El toque se acaba de consumar en el marco de un ciclo con invitados que prosigue este viernes en la sala de Gorriti al 3700. Esta vez, el convidado fue Hugo Fattoruso. Yusa señala que desde que viene a la Argentina se siente “otra persona”. Lo explica: “Me la paso yendo y viniendo, soy una reincidente aquí. Me encanta esta ciudad. Yo viajo desde muy joven, y conozco muchos músicos del mundo que influyen en mis creaciones. Es como algo inconsciente, pero aquí he encontrado verdaderos genios como Cuchi Leguizamón o Marcos Archetti. Marcos es una gran fuente de inspiración para mí”. Archetti es el bajista que sustenta el versátil andamiaje musical de la cubana. La sigue en su diversidad de estilos. La monitorea en cada cambio de instrumento: Yusa, además de cantar impecablemente, toca guitarra, teclado, tumbadoras, chimes, claves, tres. “Yo lo siento como uno de esos compañeros que tenía cuando estudiaba en Cuba, ¿no? En ese clima de estudiantina, en el que siempre se está probando todo, porque en tu aula estás con amigos que tocan todo tipo de instrumentos. Soy tremendamente inquieta.”
–Fue el instrumento con el que me gradué.
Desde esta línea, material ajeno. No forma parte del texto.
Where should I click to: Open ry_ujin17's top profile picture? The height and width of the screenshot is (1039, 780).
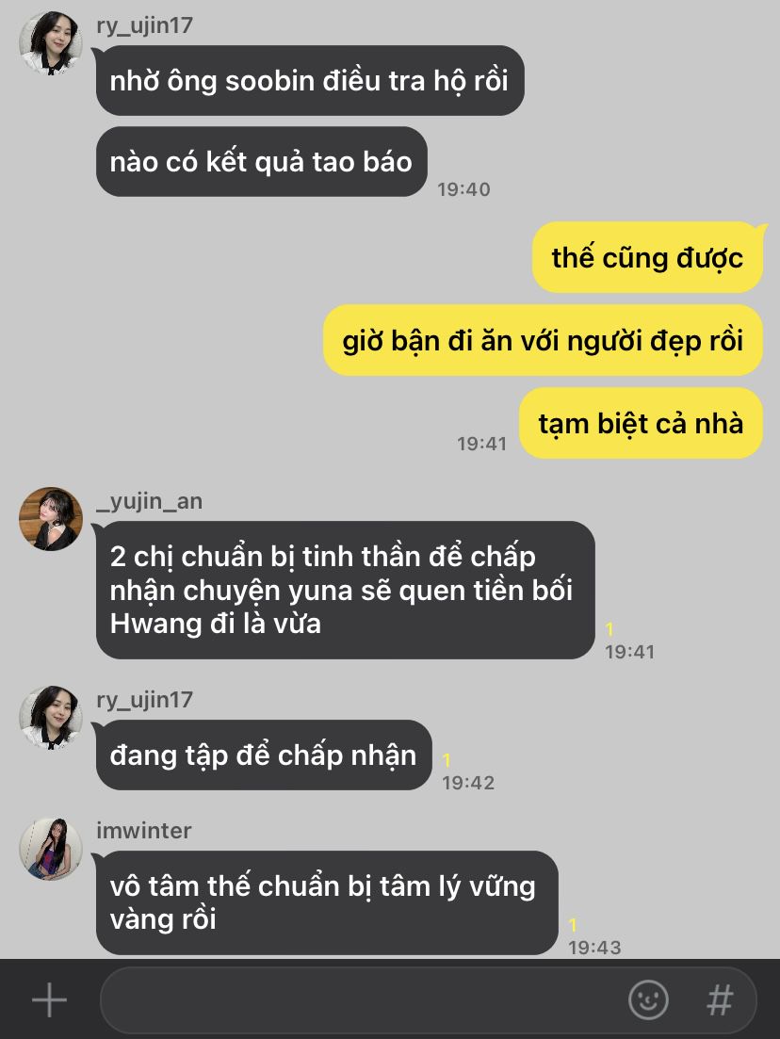51,42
–Una idea: llevar un instrumento cubano a la música de concierto. En un inicio tuvo que ver con un golpe fuerte que recibí a los 14 años, cuando entré en Nivel Medio: una maestra se enfermó y todos sus alumnos nos repartimos entre el resto de los profesores. A mí me tocó un racista, y es muy raro, porque en Cuba se vive una enorme tolerancia racial: incluso mi familia es una gran mezcla entre africanos, españoles y franceses. De repente choqué con algo que no sabía que existía: un prejuicio racial y cultural, algo que se había vencido con la revolución del ’59. Desde ese momento odié la guitarra, me desmotivé bastante. Pero mi camino estaba predeterminado. Es cierto que fui embestida por esos moldes retrógrados, pero mi mamá me hizo seguir, por suerte.
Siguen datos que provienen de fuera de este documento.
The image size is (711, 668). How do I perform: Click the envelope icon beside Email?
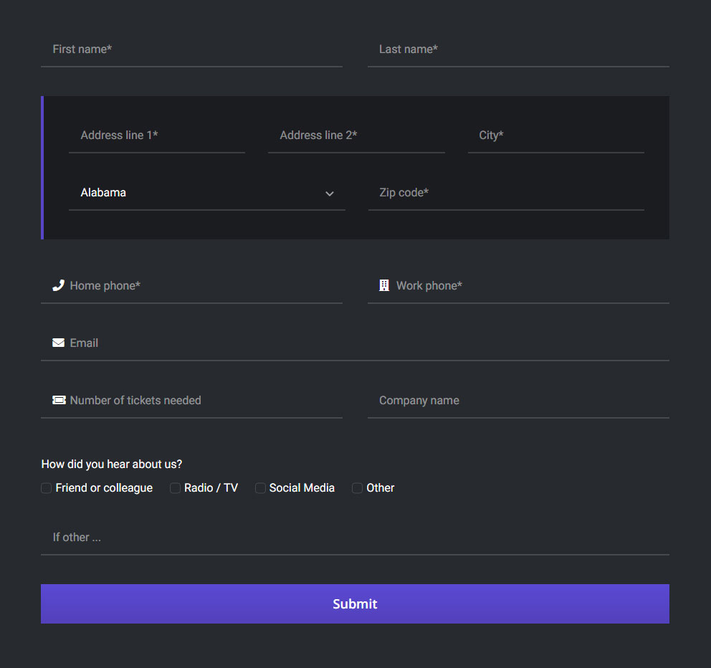[x=58, y=343]
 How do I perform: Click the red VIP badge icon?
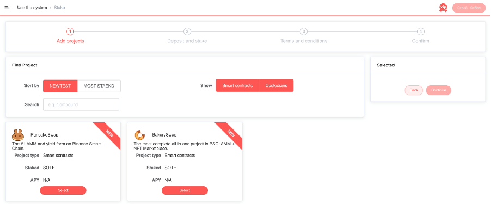[443, 8]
Yusa –Yusimil– nació frente al mar, en La Habana, el 24 de septiembre de 1973, trece días después de la muerte de Salvador Allende, y lleva la revolución en la sangre. Estudió música entre los 9 y los 23 años. Se graduó en tres y música clásica en el Instituto Superior de Arte, pero lo suyo no fue academia pelada: se trenzó con grupos de rock en el Patio de María –lugar clave para el género en la isla–, entre clase y clase se “mataba” sacando temas de Chick Corea, fue bajista de un quinteto de jazz, mamó a Silvio y a Pablo de su padre marino mercante, hizo música para teatro –“me encantaba por lo efímero”–, fue trovadora en las peñas de la Casa de la Amistad de La Habana, grabó con Lenine y hasta intentó estudiar matemática nuclear y física en la Escuela Militar, para entrar en la banda de música. “Mi madre me frenó a tiempo –se ríe–. Me di cuenta cuando, al graduarme, empecé a disfrutar de las giras y los cruces con todo tipo de músicos y músicas. Hice el servicio social en una banda como tresera y estuve ocho años tocando música tradicional cubana en cabarets. Música de la nocturnidad, bien de tacos, baile y mucha pintura. Aprendí muchas cosas, y me encantó. Siempre fui muy pendenciera, inquieta.”
–La columna vertebral es haber estudiado música clásica. En Cuba, su estudio es completo: aprendes a fondo historia, estética, morfología, solfeo, en fin... Sabes de todos los compositores y todos los estilos.
–Claro, le estoy muy agradecida. Los trapos sucios se lavan en casa (risas)... Pero no son muchos, ¿eh?
–Mucho. Cuando vine aquella vez con Feliú se me abrieron un montón de puertas sin que yo me diera cuenta. No pensé que existiera un público que pudiera escuchar mi música, y de repente fueron surgiendo los lugares... Increíble. A los seis años yo me pasaba los días en el mar, nadando, tocando y soñando con algo así.